* [Data for review]:

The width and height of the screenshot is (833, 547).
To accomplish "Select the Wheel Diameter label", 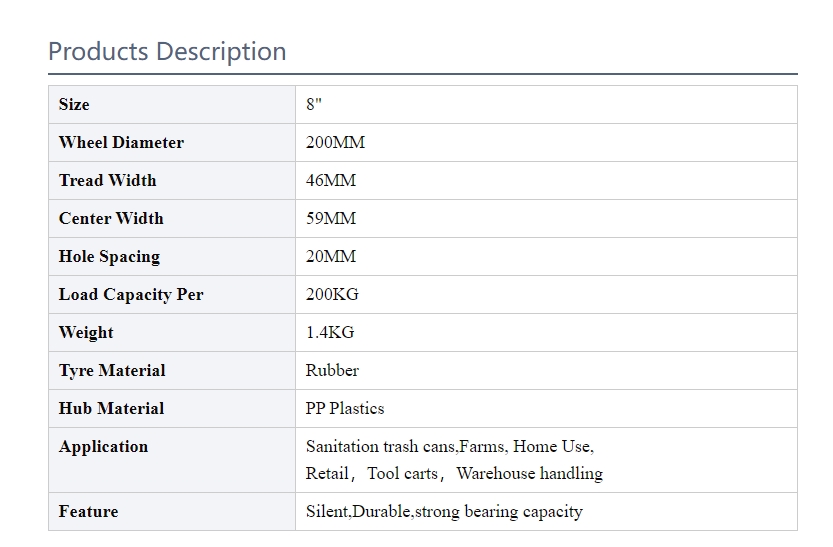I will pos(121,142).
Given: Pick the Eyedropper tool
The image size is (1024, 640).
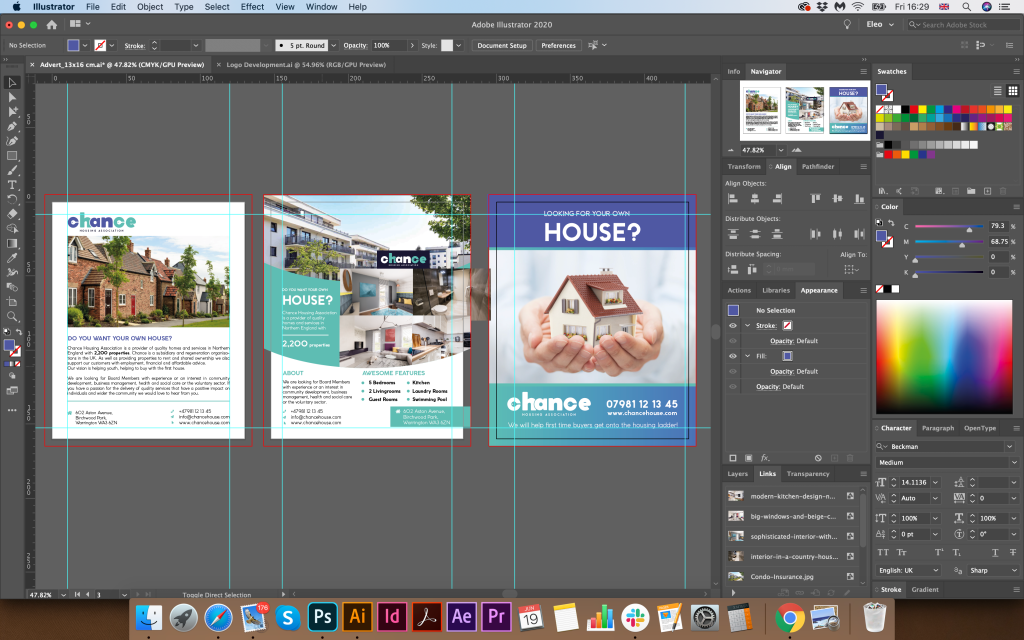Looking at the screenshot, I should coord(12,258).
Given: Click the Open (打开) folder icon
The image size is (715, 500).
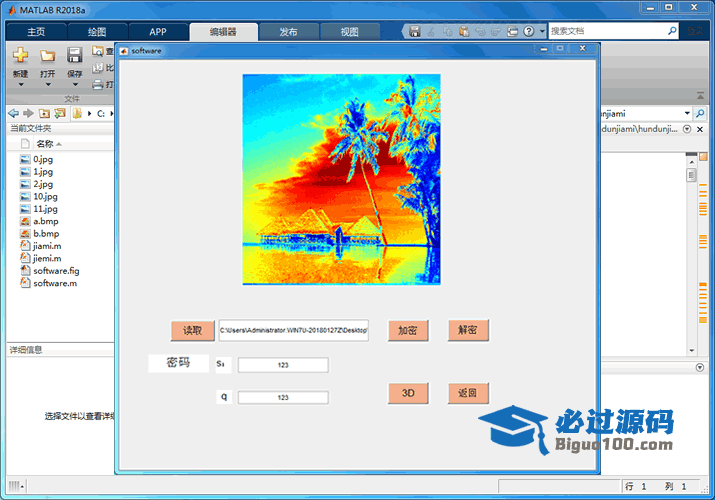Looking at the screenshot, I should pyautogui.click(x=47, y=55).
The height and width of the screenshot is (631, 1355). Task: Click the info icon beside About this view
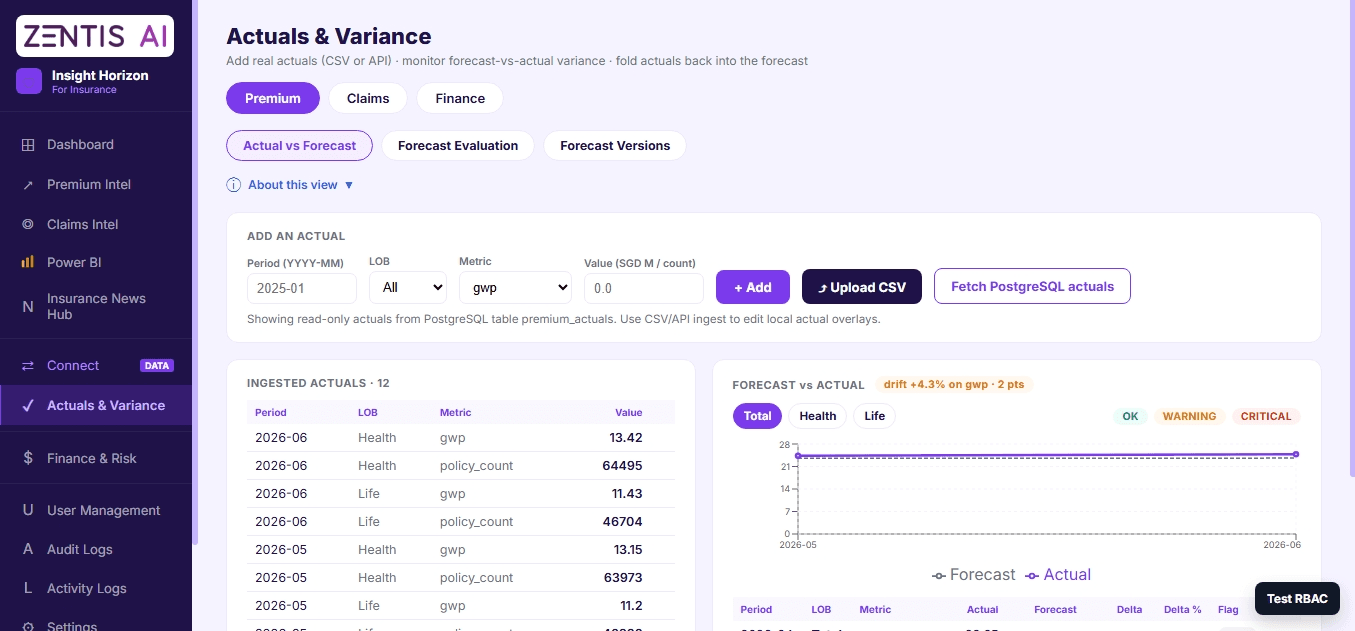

* [Task]: Using the data above, return every line that contains the string "height".

* [Answer space]:
The width and height of the screenshot is (833, 547).
The height and width of the screenshot is (631, 1355). Task: Click the info icon beside About this view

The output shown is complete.